OpenAI's Sora AI video generator is a great technology that can create stunning visuals and complex clips, but it may not be ready to replace Hollywood just yet.
One of Sora's most high-profile uses since it was announced in February was a short film called “Air Head” by Canadian production studio Shy Kids. It features a man with a balloon on his head who literally has an air head and talks about his life and problems.
Although it is clear that the audio was human-generated and the video was edited using Sora clips, it was implied that the clips were “as produced” by Sora.
Apparently not.In an interview with FX guide Patrick Cederberg from the Shy Kids team revealed that they had to rely on traditional VFX techniques to solve consistency issues with the shots generated by OpenAI's tools.
Overall, this isn't really an issue and probably reflects how AI video is used in the filmmaking process, but the lack of transparency doesn't represent OpenAI well.
How was Air Head actually created?
OpenAI has been reluctant to provide large-scale access to its AI video generator. This is partly because of the cost and time it takes to produce a single clip, but also because of the potential for very high quality synthetic content to be used in an election year, so safety issues are also a consideration. It has been.
Shy Kids was one of more than a dozen creative professionals who offered the opportunity to test drive Sora, which is accessed through a ChatGPT-like interface and has copyright guardrails in place.
Ceberberg, who was in charge of post-production on Air Heads, told FXGuide: But I think that's the case with any generative AI tool. At the moment, control is both the most desirable and the most elusive. ”
Examples of this include unwanted faces appearing on balloons, or yellow balloons appearing red. One of his most notable scenes, where a character chases a head across a courtyard, required the use of rotoscoping in Adobe After Effects.
In Sora's clip, there was a man's head and the balloon was red. To solve it, I painted the head and changed the balloon's color in his AfterEffects since I couldn't render it exactly as I wanted in Sora.
What is it like to work with Sora?
According to Cederberg, this is not a quick process. Regardless of the length of your clip, rendering can take up to 20 minutes, or longer if demand on server time is high.
I tweaked the timing quite a bit to keep everything from feeling like a big slow motion project.
Patrick Cederberg “Shy Kids”
“If you give me the full 20 seconds, I usually do that because I have more opportunities to cut and edit the content and hope that I'll have a better chance of getting something that looks good,” he says. told FXGuide.
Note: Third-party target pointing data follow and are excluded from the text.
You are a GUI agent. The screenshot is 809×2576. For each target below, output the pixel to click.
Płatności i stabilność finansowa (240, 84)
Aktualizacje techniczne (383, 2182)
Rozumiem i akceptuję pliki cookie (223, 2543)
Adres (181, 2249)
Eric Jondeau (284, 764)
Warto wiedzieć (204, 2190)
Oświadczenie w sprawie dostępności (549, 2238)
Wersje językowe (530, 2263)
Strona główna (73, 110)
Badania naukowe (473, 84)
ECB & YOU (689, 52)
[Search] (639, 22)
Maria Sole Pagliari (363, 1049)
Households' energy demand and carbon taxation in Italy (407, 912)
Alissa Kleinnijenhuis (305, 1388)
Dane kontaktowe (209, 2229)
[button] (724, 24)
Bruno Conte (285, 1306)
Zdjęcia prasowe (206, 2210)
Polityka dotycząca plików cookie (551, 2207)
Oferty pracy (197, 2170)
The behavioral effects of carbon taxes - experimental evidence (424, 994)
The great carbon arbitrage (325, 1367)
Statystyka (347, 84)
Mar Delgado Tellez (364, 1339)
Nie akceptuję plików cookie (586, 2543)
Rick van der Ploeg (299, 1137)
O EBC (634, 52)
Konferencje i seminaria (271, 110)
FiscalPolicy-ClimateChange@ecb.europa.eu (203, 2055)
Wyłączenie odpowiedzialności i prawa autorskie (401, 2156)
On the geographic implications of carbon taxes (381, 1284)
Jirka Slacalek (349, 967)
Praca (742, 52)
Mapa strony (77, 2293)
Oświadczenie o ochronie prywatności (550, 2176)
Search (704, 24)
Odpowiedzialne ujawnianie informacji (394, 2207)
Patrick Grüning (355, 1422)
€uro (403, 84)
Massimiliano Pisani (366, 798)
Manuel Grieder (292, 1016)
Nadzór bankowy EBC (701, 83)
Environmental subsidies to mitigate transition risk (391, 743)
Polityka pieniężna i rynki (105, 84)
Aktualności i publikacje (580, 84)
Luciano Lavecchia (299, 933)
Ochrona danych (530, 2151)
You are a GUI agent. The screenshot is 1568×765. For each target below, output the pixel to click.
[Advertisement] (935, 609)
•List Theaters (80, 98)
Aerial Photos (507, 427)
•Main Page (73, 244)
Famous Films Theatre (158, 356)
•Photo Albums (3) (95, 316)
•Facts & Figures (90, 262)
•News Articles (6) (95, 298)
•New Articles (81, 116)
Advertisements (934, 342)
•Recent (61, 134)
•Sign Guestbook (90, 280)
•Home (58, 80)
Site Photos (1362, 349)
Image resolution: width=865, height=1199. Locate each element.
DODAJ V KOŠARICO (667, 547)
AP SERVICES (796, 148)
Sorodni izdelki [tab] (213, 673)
Sora is accessed through a ChatGPT interface, and prompts are refined by an OpenAI chatbot before being sent to a video generator. He said it's often necessary to use long, highly descriptive prompts to ensure consistency, but that's not always possible.
To make it work, they worked to make Air Head more like a documentary than a short film. Essentially, rather than writing a script and shooting around that script, they worked with a large amount of generated material and crafted it into a story. Because you don't always know what kind of shot you can create.
Sora also seems to suffer from the same problem as existing AI generators like Runway and Pika Labs, in that the clips appear significantly slower than the actual footage. “We had to adjust the timing quite a bit to keep it from feeling like a big slow-motion project,” Cederberg said.
What does this mean for AI video?
Remember the “air head” video we made with Sora? It turns out there was a lot of rotoscoping and manual VFX used. The “head” grows back and the balloon's color continues to change with each generation. TL;DR Researchers and developers of generative AI tools really need… pic.twitter.com/nHP5nCe0PPApril 25, 2024
In fact, for some time now AI-generated content will be used by filmmakers as part of their workflow, rather than as a replacement for filmmaking itself. The work Adobe has done to integrate generated video into Premiere Pro is a good indicator of what's to come.
The Shy Kids experience is perhaps the pinnacle of how AI video can be used. It also echoes some of the comments from LA-based director Paul Trillo, who used Sora to create the next generation of TED Talks promotional videos. I also mentioned that it takes a lot of clips to get the desired output, and 10 clips will produce hundreds of clips and it will work fine.
Cederberg sees Sora not only as an extension of his regular process, but also as a complementary VFX tool. Adobe suggests using this to generate B-roll or extend existing clips.
Along with the rise of digital VFX and other breakthrough technologies, Sora and AI video will usher in a new generation of movies and perhaps a new golden age of cinema.